This result is evidence that it is statistically likely that these top 5 realtors do indeed attract a premium price for properties they sell compared to their competitors.
-Limitations
-This investigation originally attempted to add a further variable measuring the distance to the nearest train station using Google Maps API, geosphere package and copious nested looping. This would have been a useful addition but had to be abandoned due to excessive compute time and API limitations.
-Housing is a highly multifaceted domain to analyse as its pricing mechanisms reflect many different variables. As such, this study was inherently limited in its possible findings.
-Future
-It is quite feasible that geographic location and distance from amenities impacts pricing, this could readily be assessed and analysed in future.

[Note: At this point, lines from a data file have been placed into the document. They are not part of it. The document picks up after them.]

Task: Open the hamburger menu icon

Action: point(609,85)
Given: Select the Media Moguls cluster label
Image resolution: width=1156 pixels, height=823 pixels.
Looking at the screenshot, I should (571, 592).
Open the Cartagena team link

-Clearly, interest rates and economic activity are influential upon housing prices, this may also be an avenue of interest in future analysis.
-Strengths
-The dataset contained a lot of observations and useful variables. Thus, the results carried more statistical weight given the numerous counts of each contingency.
-Findings
-This investigation found that there was significant seasonality in the sample, such that testing was probably not required. Volume of auctions does tend to spike just before the middle and end of the year.
-A baseline relationship appears to exist between number of rooms and price, however there is such a premium on top of this from elsewhere as to make its usefulness limited
-The top 5 agencies appear to have a defensible argument as to their superiority, given that they are able to bring in higher prices than the competitors
-In summary, if you are planning to sell your house, do it in May with one of the top 5 realtors. This strategy may net you a higher price.